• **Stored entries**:
..........
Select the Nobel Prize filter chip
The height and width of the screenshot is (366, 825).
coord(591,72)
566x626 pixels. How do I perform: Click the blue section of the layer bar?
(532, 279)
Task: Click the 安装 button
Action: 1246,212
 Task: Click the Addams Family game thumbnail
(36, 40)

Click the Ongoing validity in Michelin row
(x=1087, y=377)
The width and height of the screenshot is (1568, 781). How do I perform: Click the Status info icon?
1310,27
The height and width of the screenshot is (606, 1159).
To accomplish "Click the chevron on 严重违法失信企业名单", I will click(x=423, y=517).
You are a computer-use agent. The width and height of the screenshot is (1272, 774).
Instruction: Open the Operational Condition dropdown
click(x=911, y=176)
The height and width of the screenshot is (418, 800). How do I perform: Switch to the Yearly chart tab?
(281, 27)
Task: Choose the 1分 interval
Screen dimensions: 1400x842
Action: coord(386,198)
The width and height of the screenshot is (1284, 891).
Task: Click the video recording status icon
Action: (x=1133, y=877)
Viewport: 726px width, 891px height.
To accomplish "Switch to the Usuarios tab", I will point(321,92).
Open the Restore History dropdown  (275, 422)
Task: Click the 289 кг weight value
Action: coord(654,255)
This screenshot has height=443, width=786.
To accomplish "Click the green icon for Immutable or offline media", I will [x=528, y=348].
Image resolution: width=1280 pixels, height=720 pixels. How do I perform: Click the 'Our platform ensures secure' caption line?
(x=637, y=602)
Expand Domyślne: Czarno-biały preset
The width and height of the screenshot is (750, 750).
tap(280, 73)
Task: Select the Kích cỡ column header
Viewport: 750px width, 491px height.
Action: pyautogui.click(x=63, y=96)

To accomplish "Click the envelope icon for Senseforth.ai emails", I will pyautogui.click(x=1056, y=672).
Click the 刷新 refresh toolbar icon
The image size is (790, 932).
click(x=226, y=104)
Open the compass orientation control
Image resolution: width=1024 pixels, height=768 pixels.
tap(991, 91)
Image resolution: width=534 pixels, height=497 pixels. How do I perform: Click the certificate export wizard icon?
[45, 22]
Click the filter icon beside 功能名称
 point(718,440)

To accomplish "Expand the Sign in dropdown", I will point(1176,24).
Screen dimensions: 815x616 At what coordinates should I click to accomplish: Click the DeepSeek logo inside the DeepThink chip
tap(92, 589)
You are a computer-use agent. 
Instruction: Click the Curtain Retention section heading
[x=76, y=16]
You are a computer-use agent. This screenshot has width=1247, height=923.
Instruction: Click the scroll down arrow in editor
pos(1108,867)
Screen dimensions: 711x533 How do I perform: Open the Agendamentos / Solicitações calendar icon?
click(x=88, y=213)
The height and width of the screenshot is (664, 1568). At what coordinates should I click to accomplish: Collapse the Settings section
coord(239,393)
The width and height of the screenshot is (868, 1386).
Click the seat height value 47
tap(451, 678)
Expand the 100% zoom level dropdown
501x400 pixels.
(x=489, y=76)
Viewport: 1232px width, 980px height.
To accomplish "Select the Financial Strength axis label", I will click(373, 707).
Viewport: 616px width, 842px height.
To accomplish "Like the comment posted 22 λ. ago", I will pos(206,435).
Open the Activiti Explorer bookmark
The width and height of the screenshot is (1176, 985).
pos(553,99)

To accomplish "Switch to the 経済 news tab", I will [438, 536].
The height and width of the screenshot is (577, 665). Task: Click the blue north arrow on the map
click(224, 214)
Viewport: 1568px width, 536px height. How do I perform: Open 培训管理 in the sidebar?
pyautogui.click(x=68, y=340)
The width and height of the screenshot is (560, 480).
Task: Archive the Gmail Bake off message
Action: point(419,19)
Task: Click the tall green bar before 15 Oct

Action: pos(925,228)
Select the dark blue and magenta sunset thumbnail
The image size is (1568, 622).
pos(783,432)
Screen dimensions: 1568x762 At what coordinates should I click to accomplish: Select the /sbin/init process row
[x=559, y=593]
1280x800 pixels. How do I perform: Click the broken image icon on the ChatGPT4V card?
..........
• **WORK ITEM**:
All lines from the one containing "Click the seat height value 47" through the end of the records, both ends included, are to be quoted exactly; please add nothing else.

• **THE COMPLETED TASK**:
Click the seat height value 47
tap(451, 678)
Expand the 100% zoom level dropdown
501x400 pixels.
(x=489, y=76)
Viewport: 1232px width, 980px height.
To accomplish "Select the Financial Strength axis label", I will click(373, 707).
Viewport: 616px width, 842px height.
To accomplish "Like the comment posted 22 λ. ago", I will pos(206,435).
Open the Activiti Explorer bookmark
The width and height of the screenshot is (1176, 985).
pos(553,99)

To accomplish "Switch to the 経済 news tab", I will [438, 536].
The height and width of the screenshot is (577, 665). Task: Click the blue north arrow on the map
click(224, 214)
Viewport: 1568px width, 536px height. How do I perform: Open 培训管理 in the sidebar?
pyautogui.click(x=68, y=340)
The width and height of the screenshot is (560, 480).
Task: Archive the Gmail Bake off message
Action: point(419,19)
Task: Click the tall green bar before 15 Oct

Action: pos(925,228)
Select the dark blue and magenta sunset thumbnail
The image size is (1568, 622).
pos(783,432)
Screen dimensions: 1568x762 At what coordinates should I click to accomplish: Select the /sbin/init process row
[x=559, y=593]
1280x800 pixels. How do I perform: Click the broken image icon on the ChatGPT4V card?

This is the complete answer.